# Clothing brand-is this manu.,retail,or wholesale



## nowitsshowtime (Jan 19, 2008)

I am currently registering my business in NJ, and while filling out the form it asks if I am manufacturing apparel, wholesaling apparel, or retail apparel business.

Now I buy the shirts from a factory or wholesaler, and screen print myself and sew tags in myself (or will outsource as necessary). I also sell to consumers (retail) and also plan on selling wholesale to shops and hopefully a few bigger stores, so what should I register as. Or maybe one has other tax benefits? Any recomendations?


----------



## peteVA (Nov 11, 2007)

Well it's been up the better part of the day with no replies, so I'll pitch in.

Keep in mind I have no knowledge of NJ laws, so I'll suggest finding someone (SCORE sounds good) that does.

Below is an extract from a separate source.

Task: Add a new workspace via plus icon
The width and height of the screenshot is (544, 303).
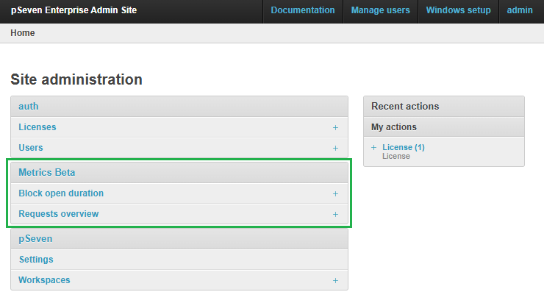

You may qualify as a manufacturer, but there may be problems that go with it. Such as inspections and workplace regulations, etc. Again, I don't know, but I'd be cautious about that one.

You will definitely be eitehr wholesaling or retailing. I'd say wholesaling would be safer, but again there are different considerations.

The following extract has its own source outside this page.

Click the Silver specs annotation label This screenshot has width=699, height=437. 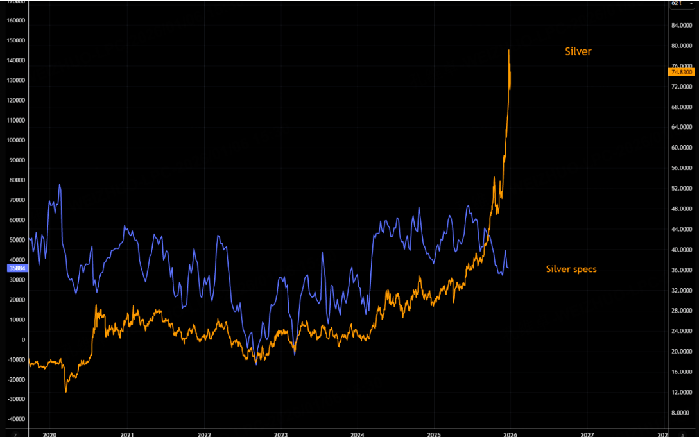[x=571, y=269]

You really should check with someone who can give you a better answer. Again, try SCORE, or talk to a small business bookkeeper or accountant who may have an idea.

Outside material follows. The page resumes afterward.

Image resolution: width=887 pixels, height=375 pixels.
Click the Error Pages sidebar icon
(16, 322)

Whatever you do, don't go by what you read on a forum. There is as much mis- or dis- information spread around as their is accurate information. And telling the taxman or a judge you saw it on a forum just isn't going to do much good.
.


----------



## animmike (Aug 28, 2007)

I also do not know NJ law, but in California we deal with Sales Tax issues. I sell both retail and wholesale. If we sell wholesale, I'm required to have in file a Tax ID or Reseller ID of the company I'm selling to. They are responsible for collecting and reporting taxes collected when they sell your product. While doing taxes, we separate the two categories (done by our accountant). I'm sure if you check with your local tax agency, they'd be able to give you some guidance.
Hope this helps,
animmike


----------